What you have to do — The records below are to be transcribed exactly from their first line to the line that has "364x178 pixels.", inclusive, with every picture omitted.

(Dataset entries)
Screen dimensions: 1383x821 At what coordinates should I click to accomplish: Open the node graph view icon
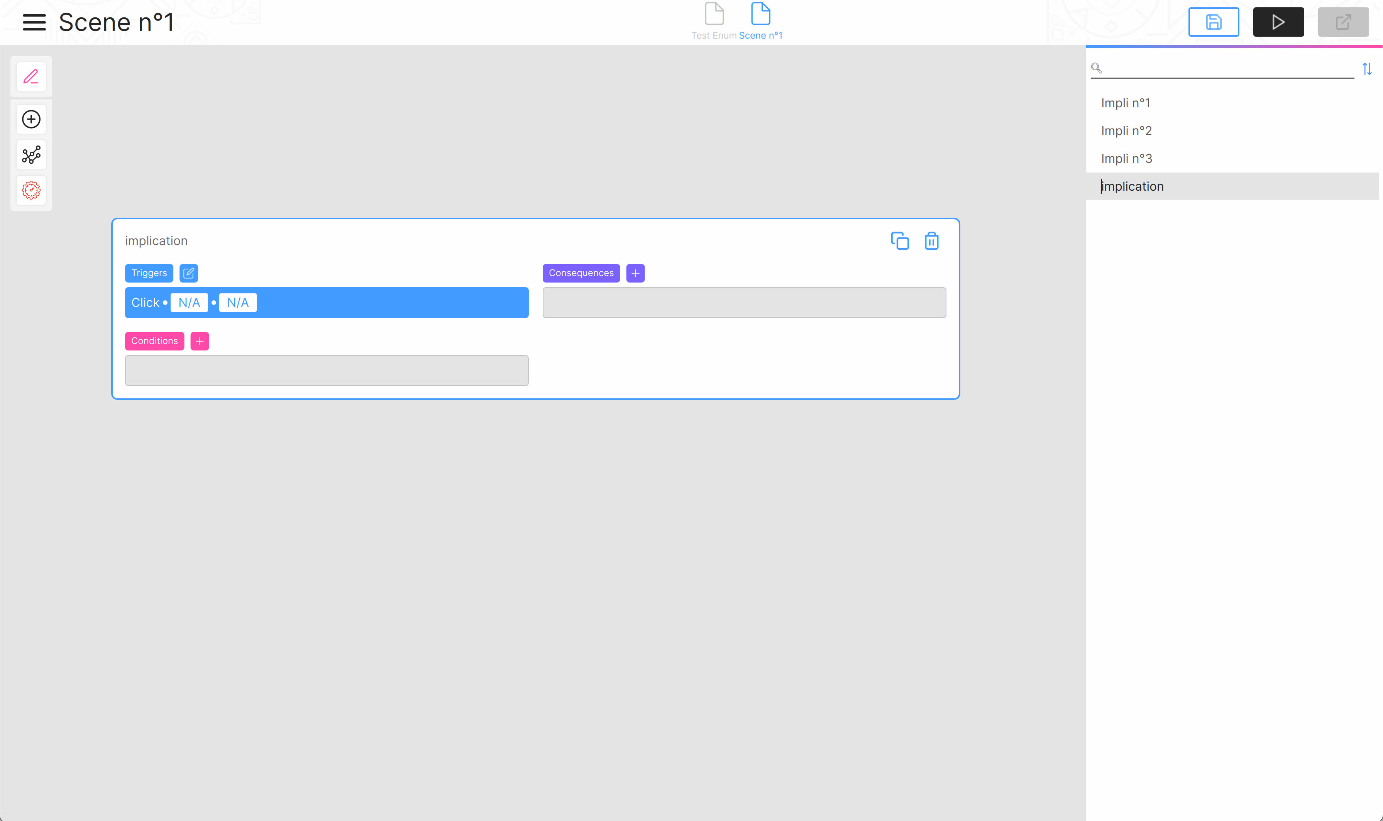click(31, 155)
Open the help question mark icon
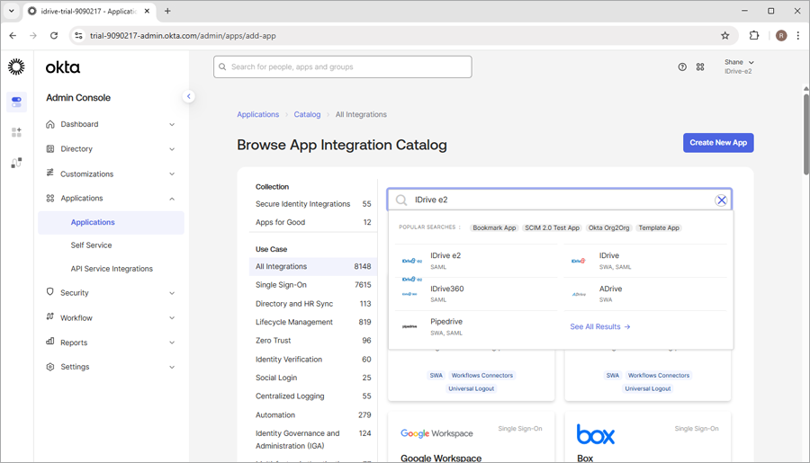Viewport: 810px width, 463px height. [682, 67]
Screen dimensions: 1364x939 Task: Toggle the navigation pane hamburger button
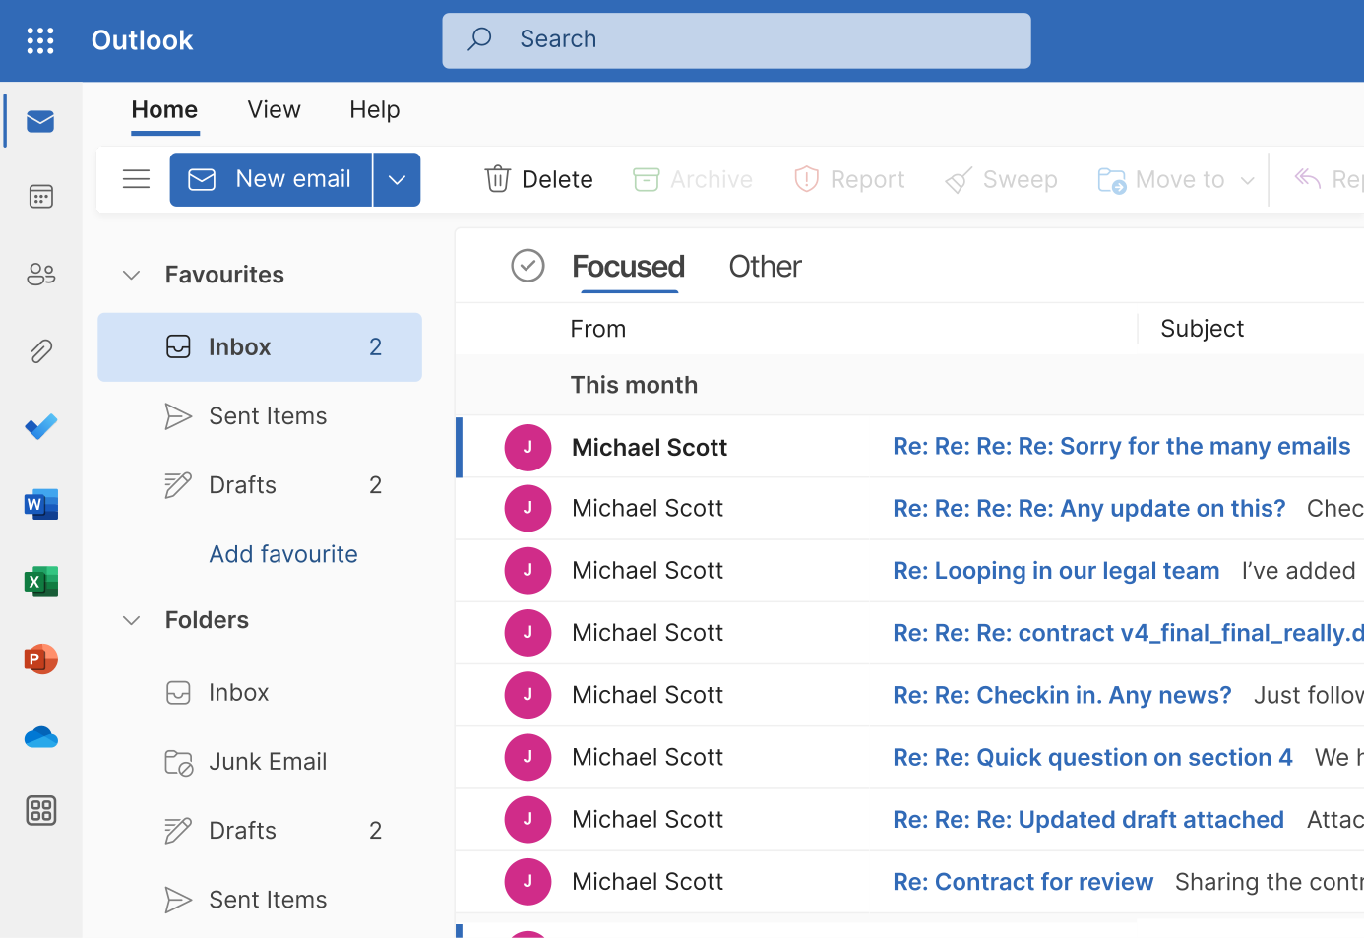pyautogui.click(x=136, y=179)
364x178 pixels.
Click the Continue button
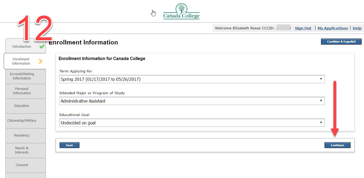click(337, 145)
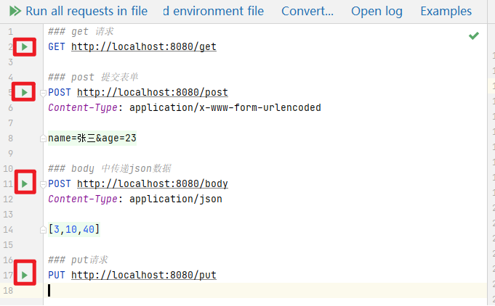
Task: Open log from the toolbar
Action: pos(377,12)
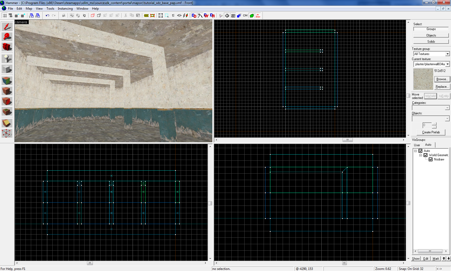The image size is (451, 271).
Task: Open the Instancing menu
Action: click(x=65, y=9)
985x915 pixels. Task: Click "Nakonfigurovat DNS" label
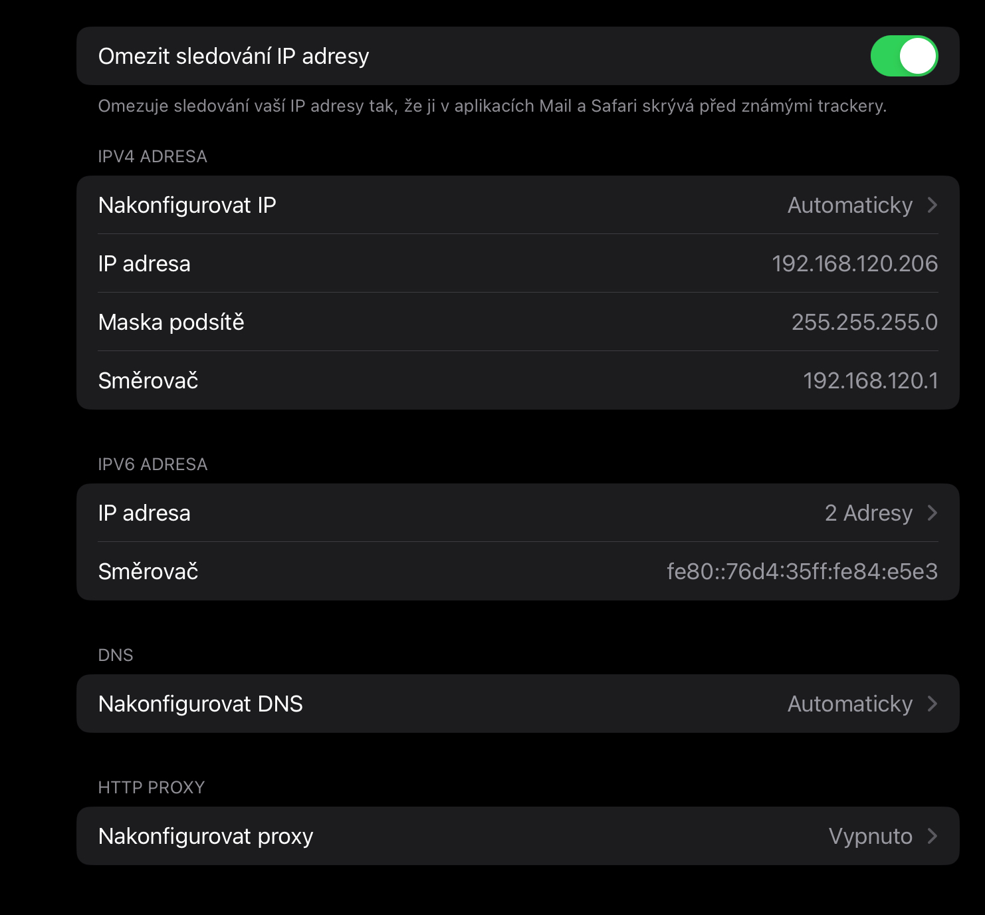(201, 704)
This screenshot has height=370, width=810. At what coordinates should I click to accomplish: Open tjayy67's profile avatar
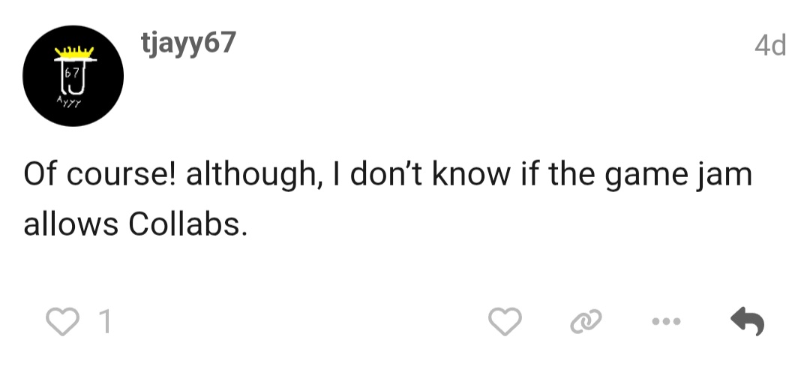coord(73,77)
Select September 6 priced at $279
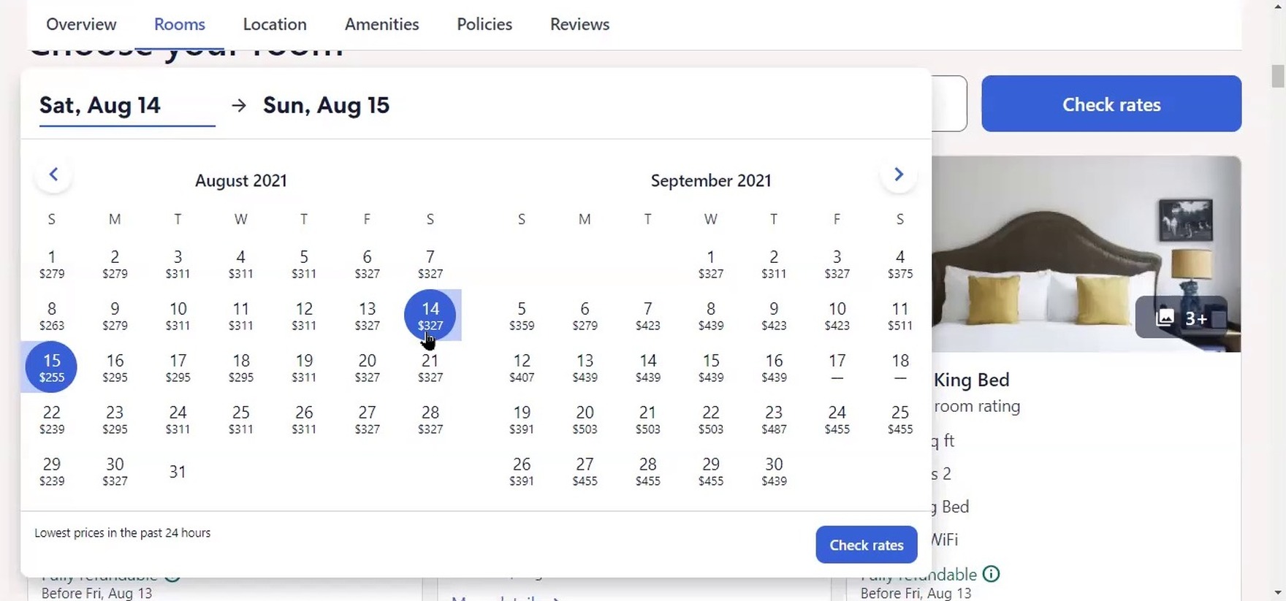Image resolution: width=1286 pixels, height=601 pixels. point(585,315)
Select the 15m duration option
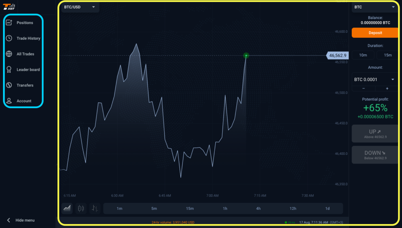The image size is (402, 228). (x=387, y=55)
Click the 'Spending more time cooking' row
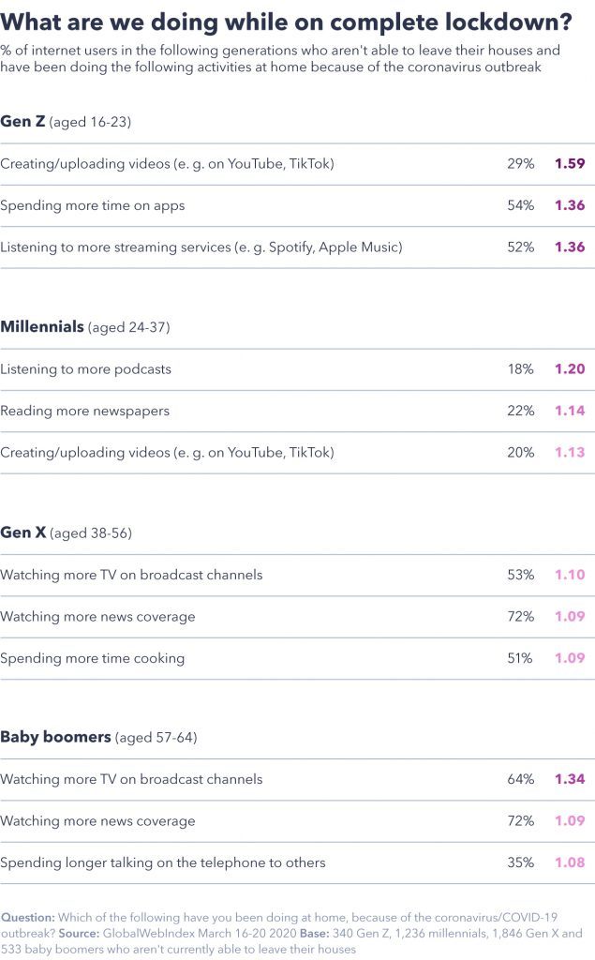Image resolution: width=595 pixels, height=960 pixels. [298, 658]
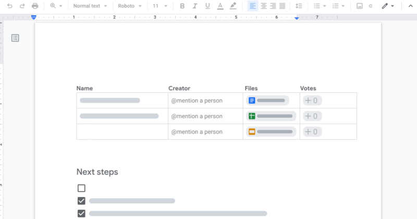Open the editing mode pencil menu
This screenshot has height=219, width=417.
click(x=387, y=6)
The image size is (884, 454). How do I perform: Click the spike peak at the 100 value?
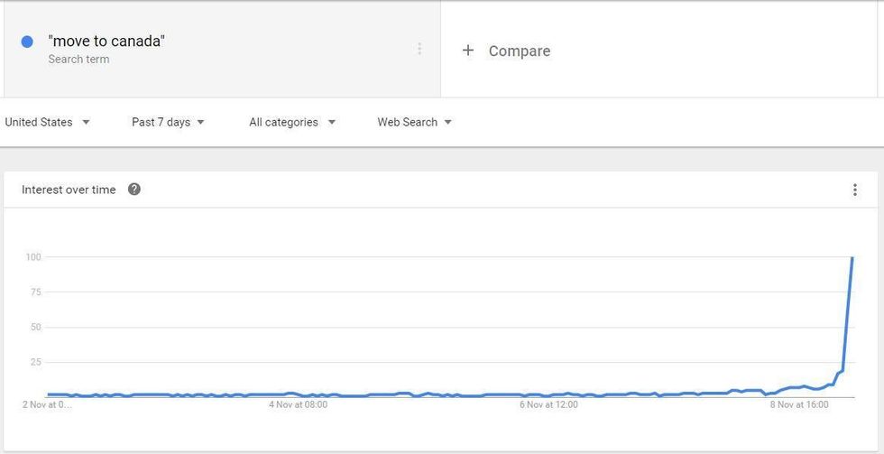pyautogui.click(x=852, y=257)
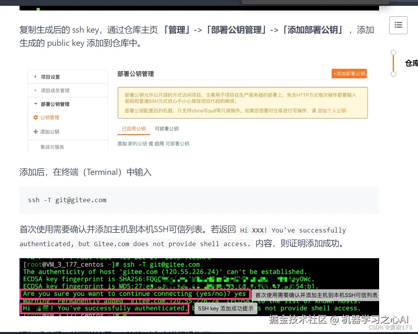
Task: Activate the 已启用公钥 tab
Action: (x=133, y=128)

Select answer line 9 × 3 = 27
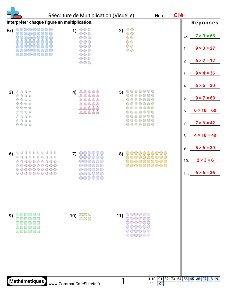pos(205,48)
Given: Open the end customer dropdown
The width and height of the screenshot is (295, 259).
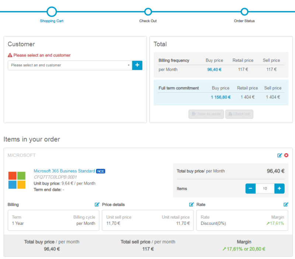Looking at the screenshot, I should (x=70, y=65).
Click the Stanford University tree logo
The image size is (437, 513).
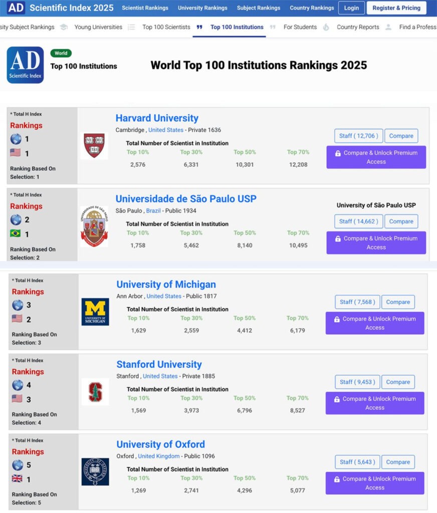[x=95, y=392]
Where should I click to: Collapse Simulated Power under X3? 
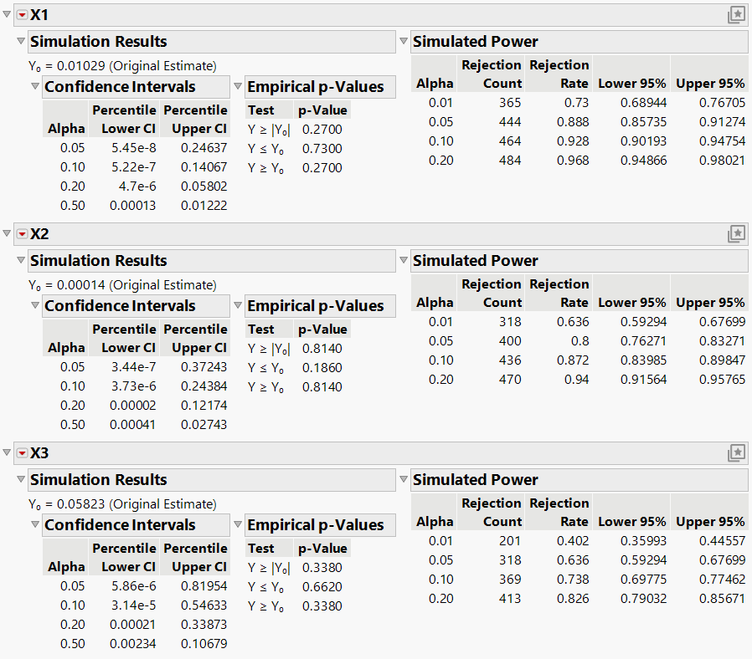(x=404, y=479)
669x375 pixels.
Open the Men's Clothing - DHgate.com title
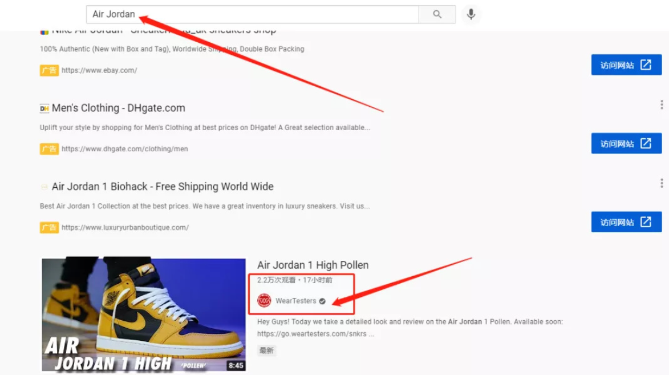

Solution to this exercise —
Screen dimensions: 1383x821 At what coordinates should I click to accomplish: Open the node graph view icon
click(31, 155)
Open the help question mark icon
Viewport: 810px width, 463px height. [682, 67]
Screen dimensions: 1364x939 Task: Toggle the navigation pane hamburger button
pyautogui.click(x=136, y=179)
364x178 pixels.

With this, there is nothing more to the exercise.